§ **What you need to do**: Copy out each of the rows below word for word.

§ **Stored rows**:
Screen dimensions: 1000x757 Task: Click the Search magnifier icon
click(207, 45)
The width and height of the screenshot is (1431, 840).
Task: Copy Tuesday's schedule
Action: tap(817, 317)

§ **Task output**:
Screen dimensions: 1000x757 Task: Click the Search magnifier icon
click(207, 45)
The width and height of the screenshot is (1431, 840).
Task: Copy Tuesday's schedule
Action: tap(817, 317)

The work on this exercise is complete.